Results: Among 378 children living with HIV-1 surveyed in our cohort, 40 (10.6%) were LTNPs. Longitudinal analysis of the LTNP data showed that both CD4 count and viral load declined significantly with age (P < 0.0001 for both). Plasma sCD14 levels were significantly (P < 0.005) higher in progressors and sCD163 levels were significantly (P < 0.0001) higher in LTNPs.

Conclusions: The prevalence of LTNPs in our cohort of perinatally infected children living with HIV was 10.6%. We observed a trend for associations between the increasing sCD163 monocyte/macrophage activation marker levels, declining CD4 counts and the gradual loss of nonprogressor status with age in the LTNPs. These findings underscore the need for early antiretroviral therapy in those children with proven slow disease progression.

Introduction

Globally, 36.9 million people are living with HIV; among them, 2.1 million are children below the age of 15 years.[1] In India, 2.11 million people living with HIV were registered up to March 2015; of these, 137 994 (6.54%) were children under the age of 15 years.[2] The HIV epidemic in India is attributed mainly to HIV-1 subtype C, the viral clade that accounts for approximately half of all global infections.[3,4] Multiple lines of evidence suggest that subtype C may have greater replicative fitness than other subtypes,[5] with a greater magnitude of transcription[6] and high transmissibility.[7,8]

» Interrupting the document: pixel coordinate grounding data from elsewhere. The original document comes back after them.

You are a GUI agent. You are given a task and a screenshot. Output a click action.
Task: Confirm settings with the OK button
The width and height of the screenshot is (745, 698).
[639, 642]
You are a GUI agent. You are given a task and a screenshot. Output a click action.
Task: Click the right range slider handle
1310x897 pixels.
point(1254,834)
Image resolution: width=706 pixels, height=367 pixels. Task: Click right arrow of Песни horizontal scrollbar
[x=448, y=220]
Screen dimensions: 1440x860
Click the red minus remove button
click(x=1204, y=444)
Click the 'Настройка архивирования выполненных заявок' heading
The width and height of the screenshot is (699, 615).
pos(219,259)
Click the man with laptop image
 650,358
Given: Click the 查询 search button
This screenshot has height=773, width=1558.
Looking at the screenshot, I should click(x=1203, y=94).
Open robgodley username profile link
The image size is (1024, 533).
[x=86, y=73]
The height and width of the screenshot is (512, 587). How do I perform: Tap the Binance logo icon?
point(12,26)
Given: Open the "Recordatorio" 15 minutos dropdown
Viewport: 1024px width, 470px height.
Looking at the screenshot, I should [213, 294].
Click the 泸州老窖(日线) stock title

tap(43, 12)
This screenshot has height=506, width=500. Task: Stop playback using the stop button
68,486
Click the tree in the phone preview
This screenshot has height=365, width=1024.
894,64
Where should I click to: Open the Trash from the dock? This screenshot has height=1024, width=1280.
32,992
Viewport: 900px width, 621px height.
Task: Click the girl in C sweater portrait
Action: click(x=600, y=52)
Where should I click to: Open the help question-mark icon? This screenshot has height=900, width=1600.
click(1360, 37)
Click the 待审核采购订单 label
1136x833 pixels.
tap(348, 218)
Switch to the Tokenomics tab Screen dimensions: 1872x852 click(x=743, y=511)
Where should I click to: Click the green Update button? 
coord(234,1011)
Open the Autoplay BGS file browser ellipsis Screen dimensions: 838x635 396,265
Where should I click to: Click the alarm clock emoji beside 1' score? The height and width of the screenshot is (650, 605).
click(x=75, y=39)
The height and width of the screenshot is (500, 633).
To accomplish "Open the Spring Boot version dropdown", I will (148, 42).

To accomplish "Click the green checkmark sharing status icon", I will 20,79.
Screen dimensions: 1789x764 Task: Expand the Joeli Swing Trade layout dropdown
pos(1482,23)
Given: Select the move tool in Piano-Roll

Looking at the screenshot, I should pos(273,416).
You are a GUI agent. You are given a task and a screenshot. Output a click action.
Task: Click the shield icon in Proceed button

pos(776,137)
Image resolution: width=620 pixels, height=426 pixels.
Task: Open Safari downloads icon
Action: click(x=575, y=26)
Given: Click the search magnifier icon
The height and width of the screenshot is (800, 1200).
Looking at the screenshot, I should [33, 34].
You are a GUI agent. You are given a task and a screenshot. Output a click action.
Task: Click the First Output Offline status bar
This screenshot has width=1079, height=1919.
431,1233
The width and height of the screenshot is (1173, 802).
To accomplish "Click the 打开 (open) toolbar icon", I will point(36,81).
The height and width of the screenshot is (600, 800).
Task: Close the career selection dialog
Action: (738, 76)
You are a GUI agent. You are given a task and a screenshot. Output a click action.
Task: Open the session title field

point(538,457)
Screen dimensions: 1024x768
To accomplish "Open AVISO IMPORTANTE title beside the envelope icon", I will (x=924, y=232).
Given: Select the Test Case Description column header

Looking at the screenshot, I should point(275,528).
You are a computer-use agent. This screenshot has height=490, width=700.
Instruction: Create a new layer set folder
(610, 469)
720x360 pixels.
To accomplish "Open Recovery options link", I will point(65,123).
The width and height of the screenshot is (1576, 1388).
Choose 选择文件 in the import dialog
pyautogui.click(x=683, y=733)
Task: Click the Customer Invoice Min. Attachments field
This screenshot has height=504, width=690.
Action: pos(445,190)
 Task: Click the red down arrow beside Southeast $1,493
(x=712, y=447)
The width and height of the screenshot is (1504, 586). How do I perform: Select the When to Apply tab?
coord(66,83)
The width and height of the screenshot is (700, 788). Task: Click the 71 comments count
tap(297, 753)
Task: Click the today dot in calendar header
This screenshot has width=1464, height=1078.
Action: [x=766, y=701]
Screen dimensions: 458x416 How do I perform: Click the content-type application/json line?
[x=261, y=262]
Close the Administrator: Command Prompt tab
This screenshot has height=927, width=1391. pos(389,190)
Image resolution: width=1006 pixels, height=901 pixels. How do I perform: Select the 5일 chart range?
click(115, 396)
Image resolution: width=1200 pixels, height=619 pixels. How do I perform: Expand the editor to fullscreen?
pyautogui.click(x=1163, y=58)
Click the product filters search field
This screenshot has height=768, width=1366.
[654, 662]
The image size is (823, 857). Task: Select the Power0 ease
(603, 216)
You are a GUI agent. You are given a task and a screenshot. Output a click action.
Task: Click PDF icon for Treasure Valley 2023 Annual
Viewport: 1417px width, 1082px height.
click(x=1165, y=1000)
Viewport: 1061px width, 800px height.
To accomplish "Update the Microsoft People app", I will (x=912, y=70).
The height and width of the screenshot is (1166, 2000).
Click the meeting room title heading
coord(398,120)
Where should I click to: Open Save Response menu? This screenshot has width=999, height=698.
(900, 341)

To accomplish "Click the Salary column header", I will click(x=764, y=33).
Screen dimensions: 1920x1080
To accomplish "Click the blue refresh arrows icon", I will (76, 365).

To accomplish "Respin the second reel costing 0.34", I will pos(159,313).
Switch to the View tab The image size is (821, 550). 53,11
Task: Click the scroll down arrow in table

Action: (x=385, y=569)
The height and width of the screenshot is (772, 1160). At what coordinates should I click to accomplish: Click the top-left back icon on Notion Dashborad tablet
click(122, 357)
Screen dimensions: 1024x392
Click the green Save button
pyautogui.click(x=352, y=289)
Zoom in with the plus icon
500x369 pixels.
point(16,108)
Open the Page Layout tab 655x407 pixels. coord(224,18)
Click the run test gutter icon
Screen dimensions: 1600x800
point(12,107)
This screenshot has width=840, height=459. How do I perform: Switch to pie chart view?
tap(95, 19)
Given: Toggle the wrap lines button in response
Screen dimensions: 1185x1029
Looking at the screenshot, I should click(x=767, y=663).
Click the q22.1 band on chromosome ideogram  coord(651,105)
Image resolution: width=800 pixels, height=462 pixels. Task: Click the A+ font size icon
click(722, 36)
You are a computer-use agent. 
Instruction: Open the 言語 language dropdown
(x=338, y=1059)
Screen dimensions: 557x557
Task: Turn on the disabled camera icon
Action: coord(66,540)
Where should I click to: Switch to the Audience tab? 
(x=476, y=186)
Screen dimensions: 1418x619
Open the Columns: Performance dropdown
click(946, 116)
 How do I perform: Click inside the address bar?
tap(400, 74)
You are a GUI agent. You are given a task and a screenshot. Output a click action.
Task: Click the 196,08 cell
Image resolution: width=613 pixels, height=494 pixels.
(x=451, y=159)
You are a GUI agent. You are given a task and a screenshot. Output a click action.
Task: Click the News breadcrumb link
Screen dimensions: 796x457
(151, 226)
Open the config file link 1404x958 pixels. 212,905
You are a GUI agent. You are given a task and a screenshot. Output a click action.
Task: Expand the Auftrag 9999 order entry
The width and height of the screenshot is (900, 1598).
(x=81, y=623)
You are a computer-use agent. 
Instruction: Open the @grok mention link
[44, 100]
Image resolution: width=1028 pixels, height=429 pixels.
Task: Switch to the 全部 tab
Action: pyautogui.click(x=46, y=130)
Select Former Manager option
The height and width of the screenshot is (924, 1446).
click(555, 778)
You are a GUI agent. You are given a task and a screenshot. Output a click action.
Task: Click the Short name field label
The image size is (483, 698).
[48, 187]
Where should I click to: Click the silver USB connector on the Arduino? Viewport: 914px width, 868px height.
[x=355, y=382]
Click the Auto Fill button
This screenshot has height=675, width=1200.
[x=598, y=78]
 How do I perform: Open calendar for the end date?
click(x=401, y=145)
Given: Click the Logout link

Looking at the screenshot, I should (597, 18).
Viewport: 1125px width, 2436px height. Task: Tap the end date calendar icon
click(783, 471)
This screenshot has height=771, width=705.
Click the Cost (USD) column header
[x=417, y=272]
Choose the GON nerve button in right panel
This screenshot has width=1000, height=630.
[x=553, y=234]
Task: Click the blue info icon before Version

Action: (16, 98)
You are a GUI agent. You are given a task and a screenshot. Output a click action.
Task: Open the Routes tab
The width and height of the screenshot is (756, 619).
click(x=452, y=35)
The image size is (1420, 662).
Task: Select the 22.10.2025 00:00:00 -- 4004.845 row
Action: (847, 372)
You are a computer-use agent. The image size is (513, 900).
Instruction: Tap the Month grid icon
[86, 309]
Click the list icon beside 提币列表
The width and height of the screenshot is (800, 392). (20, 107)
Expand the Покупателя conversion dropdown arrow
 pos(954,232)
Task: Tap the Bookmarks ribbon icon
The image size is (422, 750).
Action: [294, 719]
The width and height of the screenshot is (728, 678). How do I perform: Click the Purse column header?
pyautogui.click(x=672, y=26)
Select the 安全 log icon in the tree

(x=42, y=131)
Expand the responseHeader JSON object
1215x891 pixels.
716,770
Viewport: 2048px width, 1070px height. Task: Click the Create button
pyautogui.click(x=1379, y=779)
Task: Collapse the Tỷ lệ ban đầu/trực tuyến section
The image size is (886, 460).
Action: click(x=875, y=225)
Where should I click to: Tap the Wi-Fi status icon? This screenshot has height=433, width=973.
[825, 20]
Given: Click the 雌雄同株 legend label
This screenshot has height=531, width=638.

Long-term nonprogressors (LTNPs) are defined as children with perinatally acquired HIV-1 infection who are antiretroviral therapy (ART) naïve, maintain normal-for-age CD4 counts (≥ 500 cells/μL at age ≥ 7 years) and remain free of manifestations of disease progression. Several large paediatric LTNP cohorts similar to our cohort have been described in South Africa/Durban,[9,10] Uganda,[11] Thailand and Cambodia,[12] France and seven other European countries,[13] Brazil,[14] Puerto Rico and the USA.[15] In India, there are limited reports on paediatric LTNP cohorts and analysis of their immune biomarkers.[16–18]

Host genetics, immune markers and viral factors play a role in nonprogression, yet these components fail to provide a comprehensive explanation. In paediatric HIV infection, despite successful treatment with ART, there is persistent elevated immune activation directly linked to disease progression. The systemic immune activation levels in LTNPs are lower than in progressors, but remain significantly higher compared with uninfected individuals irrespective of their viral loads.[19,20] Hence, in the long run, understanding the mechanism of slow disease progression and its effects on the developing immune system by studying LTNPs is of particular importance. Additionally, evaluating the key biomarkers of immune activation and disease progression is fundamental in view of their association with an increased incidence of non-AIDS-related mortality and morbidities.[21–23] Studies have implicated monocyte and macrophage-related inflammatory biomarkers such as soluble CD14 (sCD14), soluble CD163 (sCD163) and interferon-inducible protein-10 (IP-10) as predictors and probable causes of disease progression in addition to viral load and CD4 count.[24–26]

We first identified children with this rare LTNP phenotype, with no clinical progression to AIDS for the first one or two decades of life, among the overall cohort of children living with HIV-1 subtype C. Current implementation of the new protocol for universal treatment of LTNPs may preclude elucidation of the immune mechanism and viral control in this group, and hence we found that samples collected prior to ART initiation were of most value for our purpose. Moreover, non-AIDS-related events, including those involving the cardiovascular and central nervous systems and cancers, were frequently described in the LTNPs/controllers with no relevant clinical signs readily detected by the patient or the clinician. Hence, after conducting a literature review, we determined that sCD14, sCD163 and IP-10 were suitable biomarkers of immune activation and, in order to elucidate disease progression trends, we compared levels of these plasma biomarkers in paediatric LTNPs and progressors using cross-sectional analysis.